## BLOCO DE TEXTO:
Nunca fiz nenhum feito extraordinário digno de
comentários alheios, nem tão pouco de manchete no telejornal das oito. Em miúda
nunca fui popular, nunca fui a mais bonita da escola, nem a mais inteligente da
turma. Quando tirei dezassete no exame final de história fui alvo de
contestação por parte dos meus colegas detentores de um QI superior ao meu.
Diziam eles e acreditava eu.
Em adulta desesperei para arranjar um namorado.

## DADOS FORNECIDOS:
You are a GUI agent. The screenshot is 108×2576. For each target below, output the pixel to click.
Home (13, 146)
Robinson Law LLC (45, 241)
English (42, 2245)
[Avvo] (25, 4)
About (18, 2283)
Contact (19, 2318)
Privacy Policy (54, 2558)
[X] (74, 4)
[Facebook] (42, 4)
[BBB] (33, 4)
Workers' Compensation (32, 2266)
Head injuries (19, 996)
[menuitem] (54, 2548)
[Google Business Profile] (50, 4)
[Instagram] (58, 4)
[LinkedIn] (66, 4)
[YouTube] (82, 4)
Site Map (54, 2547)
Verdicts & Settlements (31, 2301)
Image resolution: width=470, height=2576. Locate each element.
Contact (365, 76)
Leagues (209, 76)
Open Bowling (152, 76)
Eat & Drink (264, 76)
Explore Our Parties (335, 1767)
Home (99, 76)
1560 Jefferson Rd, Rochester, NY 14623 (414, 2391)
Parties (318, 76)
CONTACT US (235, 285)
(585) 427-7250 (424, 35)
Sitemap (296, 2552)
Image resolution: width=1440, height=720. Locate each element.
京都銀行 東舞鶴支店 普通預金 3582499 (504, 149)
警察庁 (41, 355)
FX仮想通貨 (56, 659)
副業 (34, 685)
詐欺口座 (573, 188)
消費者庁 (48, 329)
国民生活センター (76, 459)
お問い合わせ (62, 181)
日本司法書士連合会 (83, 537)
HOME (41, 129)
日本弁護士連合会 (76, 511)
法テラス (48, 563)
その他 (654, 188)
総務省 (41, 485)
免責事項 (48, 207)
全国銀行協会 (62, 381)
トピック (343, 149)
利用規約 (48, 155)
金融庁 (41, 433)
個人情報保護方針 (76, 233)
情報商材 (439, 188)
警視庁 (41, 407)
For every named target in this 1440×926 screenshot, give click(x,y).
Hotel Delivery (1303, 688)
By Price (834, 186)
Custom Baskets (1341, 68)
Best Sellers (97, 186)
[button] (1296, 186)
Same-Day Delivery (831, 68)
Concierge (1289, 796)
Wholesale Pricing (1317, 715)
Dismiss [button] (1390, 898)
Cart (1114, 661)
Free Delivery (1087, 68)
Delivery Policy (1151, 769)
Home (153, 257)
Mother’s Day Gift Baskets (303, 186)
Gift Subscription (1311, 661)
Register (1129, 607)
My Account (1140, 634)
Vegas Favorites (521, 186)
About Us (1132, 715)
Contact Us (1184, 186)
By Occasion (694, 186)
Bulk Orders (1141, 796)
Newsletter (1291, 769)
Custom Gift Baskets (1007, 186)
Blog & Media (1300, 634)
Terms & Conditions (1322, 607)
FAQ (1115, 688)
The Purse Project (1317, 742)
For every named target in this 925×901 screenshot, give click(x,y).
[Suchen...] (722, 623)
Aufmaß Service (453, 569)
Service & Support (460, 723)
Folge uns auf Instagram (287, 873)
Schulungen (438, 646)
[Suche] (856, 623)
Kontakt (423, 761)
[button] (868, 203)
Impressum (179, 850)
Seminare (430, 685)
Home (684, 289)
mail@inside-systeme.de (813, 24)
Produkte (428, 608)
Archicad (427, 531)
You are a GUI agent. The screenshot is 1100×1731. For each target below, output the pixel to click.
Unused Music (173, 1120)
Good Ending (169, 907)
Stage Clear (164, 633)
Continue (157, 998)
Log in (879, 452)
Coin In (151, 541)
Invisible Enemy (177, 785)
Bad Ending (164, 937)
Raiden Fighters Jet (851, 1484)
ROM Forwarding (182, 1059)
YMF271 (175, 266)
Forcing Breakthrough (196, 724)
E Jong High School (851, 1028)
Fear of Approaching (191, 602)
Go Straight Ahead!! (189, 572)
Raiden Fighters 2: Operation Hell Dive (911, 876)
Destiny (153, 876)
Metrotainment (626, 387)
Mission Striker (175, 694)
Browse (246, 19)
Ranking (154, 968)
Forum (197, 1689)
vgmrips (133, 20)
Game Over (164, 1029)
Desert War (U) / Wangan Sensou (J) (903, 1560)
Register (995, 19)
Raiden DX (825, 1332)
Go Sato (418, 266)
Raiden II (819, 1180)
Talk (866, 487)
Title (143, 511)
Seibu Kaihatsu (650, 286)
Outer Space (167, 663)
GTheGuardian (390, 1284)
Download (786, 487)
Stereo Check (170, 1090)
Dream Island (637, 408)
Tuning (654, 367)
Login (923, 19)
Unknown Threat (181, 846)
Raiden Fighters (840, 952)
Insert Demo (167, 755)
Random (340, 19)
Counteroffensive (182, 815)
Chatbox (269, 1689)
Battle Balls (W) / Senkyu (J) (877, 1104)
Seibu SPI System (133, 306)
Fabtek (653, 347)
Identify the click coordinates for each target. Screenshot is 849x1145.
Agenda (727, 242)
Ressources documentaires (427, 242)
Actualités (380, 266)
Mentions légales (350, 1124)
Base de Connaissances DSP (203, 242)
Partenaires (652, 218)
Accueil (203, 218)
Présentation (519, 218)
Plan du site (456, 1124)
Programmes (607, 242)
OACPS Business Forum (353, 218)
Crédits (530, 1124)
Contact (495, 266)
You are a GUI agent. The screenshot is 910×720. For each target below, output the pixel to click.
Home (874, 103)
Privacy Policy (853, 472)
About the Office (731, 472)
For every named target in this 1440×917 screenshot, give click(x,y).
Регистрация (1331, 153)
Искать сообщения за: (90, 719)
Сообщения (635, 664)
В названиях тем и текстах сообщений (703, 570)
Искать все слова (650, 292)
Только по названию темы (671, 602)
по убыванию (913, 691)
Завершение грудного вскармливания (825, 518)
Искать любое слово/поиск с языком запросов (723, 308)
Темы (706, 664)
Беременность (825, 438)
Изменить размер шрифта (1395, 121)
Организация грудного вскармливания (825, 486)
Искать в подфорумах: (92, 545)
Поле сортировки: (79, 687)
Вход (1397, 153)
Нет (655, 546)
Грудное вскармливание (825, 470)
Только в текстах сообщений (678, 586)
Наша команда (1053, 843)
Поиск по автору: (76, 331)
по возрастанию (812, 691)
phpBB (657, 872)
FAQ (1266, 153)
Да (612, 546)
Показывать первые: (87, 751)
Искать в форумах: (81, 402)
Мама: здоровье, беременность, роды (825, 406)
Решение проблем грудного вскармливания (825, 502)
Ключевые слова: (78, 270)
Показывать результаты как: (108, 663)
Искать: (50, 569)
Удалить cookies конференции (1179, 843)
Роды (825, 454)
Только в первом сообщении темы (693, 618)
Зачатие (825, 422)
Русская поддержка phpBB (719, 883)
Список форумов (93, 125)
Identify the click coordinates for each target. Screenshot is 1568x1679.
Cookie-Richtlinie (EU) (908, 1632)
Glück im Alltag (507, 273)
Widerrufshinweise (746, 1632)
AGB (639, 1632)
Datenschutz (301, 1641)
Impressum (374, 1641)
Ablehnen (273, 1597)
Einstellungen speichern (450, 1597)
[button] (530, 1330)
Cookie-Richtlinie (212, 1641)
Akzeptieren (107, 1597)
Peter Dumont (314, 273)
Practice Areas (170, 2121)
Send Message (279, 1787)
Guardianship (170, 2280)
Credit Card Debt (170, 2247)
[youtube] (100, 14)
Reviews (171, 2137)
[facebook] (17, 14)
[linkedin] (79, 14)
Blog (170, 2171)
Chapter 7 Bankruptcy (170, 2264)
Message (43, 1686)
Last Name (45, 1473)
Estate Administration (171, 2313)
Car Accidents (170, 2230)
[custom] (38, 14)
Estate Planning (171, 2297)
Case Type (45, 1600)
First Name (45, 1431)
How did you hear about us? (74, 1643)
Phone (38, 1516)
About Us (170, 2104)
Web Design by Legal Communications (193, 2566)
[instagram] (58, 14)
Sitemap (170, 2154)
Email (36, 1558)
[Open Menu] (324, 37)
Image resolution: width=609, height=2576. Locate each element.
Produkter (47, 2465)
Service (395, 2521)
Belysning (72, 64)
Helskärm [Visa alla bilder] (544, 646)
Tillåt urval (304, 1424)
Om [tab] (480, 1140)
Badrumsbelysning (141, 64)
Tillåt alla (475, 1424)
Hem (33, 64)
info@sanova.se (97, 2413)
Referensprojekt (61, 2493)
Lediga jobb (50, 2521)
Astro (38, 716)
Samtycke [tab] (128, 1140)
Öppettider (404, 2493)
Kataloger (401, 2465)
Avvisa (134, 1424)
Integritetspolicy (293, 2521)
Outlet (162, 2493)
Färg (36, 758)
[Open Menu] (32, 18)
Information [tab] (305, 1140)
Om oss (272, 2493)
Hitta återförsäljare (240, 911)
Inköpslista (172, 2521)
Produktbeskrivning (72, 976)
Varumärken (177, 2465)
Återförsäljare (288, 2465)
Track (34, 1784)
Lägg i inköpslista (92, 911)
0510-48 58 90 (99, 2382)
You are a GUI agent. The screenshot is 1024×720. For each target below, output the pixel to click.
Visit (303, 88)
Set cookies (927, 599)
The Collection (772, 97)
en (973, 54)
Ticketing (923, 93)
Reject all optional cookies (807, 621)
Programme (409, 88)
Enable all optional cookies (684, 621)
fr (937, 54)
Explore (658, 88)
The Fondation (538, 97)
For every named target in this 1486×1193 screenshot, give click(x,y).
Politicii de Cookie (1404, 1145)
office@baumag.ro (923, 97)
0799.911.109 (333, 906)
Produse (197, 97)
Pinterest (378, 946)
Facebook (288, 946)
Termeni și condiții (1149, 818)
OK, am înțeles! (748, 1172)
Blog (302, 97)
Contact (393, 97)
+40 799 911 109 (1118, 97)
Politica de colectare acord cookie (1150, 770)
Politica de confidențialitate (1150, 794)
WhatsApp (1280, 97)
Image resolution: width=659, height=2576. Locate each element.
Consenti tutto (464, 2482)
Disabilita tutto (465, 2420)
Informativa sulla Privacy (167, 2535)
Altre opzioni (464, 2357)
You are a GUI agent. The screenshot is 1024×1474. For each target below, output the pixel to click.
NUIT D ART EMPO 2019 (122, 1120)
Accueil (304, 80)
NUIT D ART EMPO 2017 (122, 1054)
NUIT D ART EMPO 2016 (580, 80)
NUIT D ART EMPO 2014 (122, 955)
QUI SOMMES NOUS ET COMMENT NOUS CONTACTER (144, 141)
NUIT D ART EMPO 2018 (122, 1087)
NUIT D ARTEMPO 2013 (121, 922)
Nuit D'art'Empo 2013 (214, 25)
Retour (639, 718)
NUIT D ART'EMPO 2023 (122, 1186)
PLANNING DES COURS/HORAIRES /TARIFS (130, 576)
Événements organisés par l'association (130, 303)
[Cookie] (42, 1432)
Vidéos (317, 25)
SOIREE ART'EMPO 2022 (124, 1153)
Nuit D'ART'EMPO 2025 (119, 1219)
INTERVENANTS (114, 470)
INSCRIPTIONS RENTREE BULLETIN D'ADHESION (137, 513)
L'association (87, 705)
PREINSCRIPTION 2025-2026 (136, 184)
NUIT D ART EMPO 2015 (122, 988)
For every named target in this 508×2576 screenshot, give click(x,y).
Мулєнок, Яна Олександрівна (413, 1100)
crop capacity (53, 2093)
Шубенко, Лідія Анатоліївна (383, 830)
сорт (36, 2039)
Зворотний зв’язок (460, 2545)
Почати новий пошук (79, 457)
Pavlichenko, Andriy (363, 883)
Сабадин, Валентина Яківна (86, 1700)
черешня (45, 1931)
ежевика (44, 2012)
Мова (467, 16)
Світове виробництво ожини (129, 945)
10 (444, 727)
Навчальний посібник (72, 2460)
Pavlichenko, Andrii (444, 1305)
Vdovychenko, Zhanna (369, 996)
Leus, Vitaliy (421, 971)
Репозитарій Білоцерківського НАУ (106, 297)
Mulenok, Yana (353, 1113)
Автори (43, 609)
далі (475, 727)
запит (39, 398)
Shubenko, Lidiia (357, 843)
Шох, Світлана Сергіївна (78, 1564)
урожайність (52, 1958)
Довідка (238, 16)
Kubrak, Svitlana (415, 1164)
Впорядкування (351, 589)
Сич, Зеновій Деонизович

## TAREFAS A REALIZAR:
1. Que nota foi tirada no exame final de história, segundo o bloco de texto?
2. Transcreva do bloco de texto, sem qualquer alteração, o trecho que começa em "Nunca fiz nenhum" e termina em "e acreditava eu.".
Os registos não têm qualquer papel nisto.

## LISTA DE SOLUÇÕES:
1. Dezassete.

2.
Nunca fiz nenhum feito extraordinário digno de
comentários alheios, nem tão pouco de manchete no telejornal das oito. Em miúda
nunca fui popular, nunca fui a mais bonita da escola, nem a mais inteligente da
turma. Quando tirei dezassete no exame final de história fui alvo de
contestação por parte dos meus colegas detentores de um QI superior ao meu.
Diziam eles e acreditava eu.